Lots of idle activate transactions

datid | 16384

datname | blockscout

pid | 50048

leader_pid |

usesysid | 10

usename | postgres

application_name |

client_addr | 172.31.85.175

client_hostname |

client_port | 34048

backend_start | 2023-11-28 09:19:31.612246+00

xact_start |

query_start | 2023-11-28 09:20:51.30981+00

state_change | 2023-11-28 09:20:51.309846+00

wait_event_type | Client

wait_event | ClientRead

state | idle

backend_xid |

backend_xmin |

query_id |

query | SELECT b0."number", b0."hash" FROM "blocks" AS b0 WHERE ((b0."consensus" = TRUE) AND b0."number" = ANY($1))

backend_type | client backend

sync-by-unito[bot] commented 9 months ago

➤ James Chien commented:

I think mainnet websocket endpoint is down. I'm checking this.

websockets.exceptions.InvalidStatusCode: server rejected WebSocket connection: HTTP 502

sync-by-unito[bot] commented 9 months ago

➤ James Chien commented:

Bofu Chen Can you help check if it is normal that on numbers-mainnet-validator-1 (10.128.0.9), there are no avalanche-go process running?

I think this issue causes the websocket endpoint on mainnet to be invalid. The endpoint is required for the explorer to get new transactions.

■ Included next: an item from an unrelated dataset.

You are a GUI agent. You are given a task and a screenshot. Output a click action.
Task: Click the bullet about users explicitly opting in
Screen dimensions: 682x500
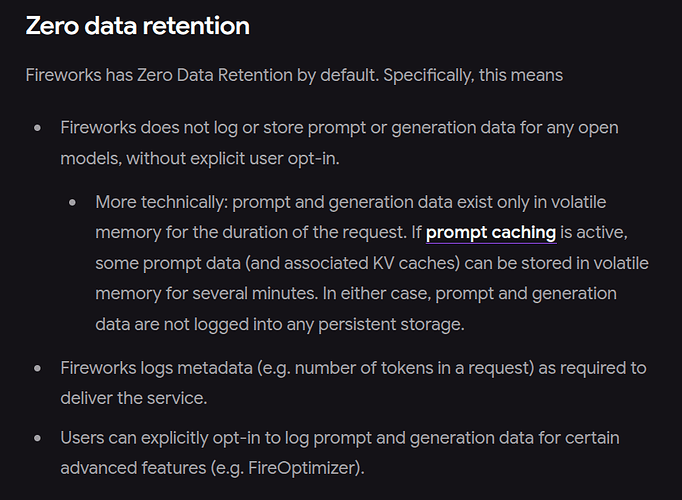click(x=340, y=438)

In nginx, ws endpoints proxy passed to proxy_pass http://validator/ext/bc/2PDRxzc6jMbZSTLb3sufkVszgQc2jtDnYZGtDTAAfom1CTwPsE/ws;

which is the validator instance I mentioned above. While the http rpc endpoint and archive node endpoint uses the archive node instead of the validator-1 instance, so only websocket endpoint is dead.

sync-by-unito[bot] commented 9 months ago

➤ James Chien commented:

Bofu Chen I found the archive_nodes also support websocket endpoint, so I modified the nginx config on mainnetrpc to use archive node in websocket endpoint. The explorer resumes updating new transactions now.

sync-by-unito[bot] commented 9 months ago

➤ Bofu Chen commented:

James Chien val-m1 is not working, and I'm restarting it

sync-by-unito[bot] commented 9 months ago

➤ Bofu Chen commented:

It's correct to retrieve the onchain info from the archive node. We will keep validators focusing on validating transactions.

sync-by-unito[bot] commented 6 months ago

➤ Bofu Chen commented:

Although I increased the mainnet explorer instance's CPU cores from 2 to 4 ( https://app.asana.com/0/0/1206800502333768/f ), the explorer is still unstable with the 2 issues:

  1. The explorer cannot sync onchain data as fast as Routescan.
  2. The explorer website is inaccessible now (I will make it work first but need James to figure out the root cause).

Tammy Yang I reopen the task directly, and please help add this task to the next sprint.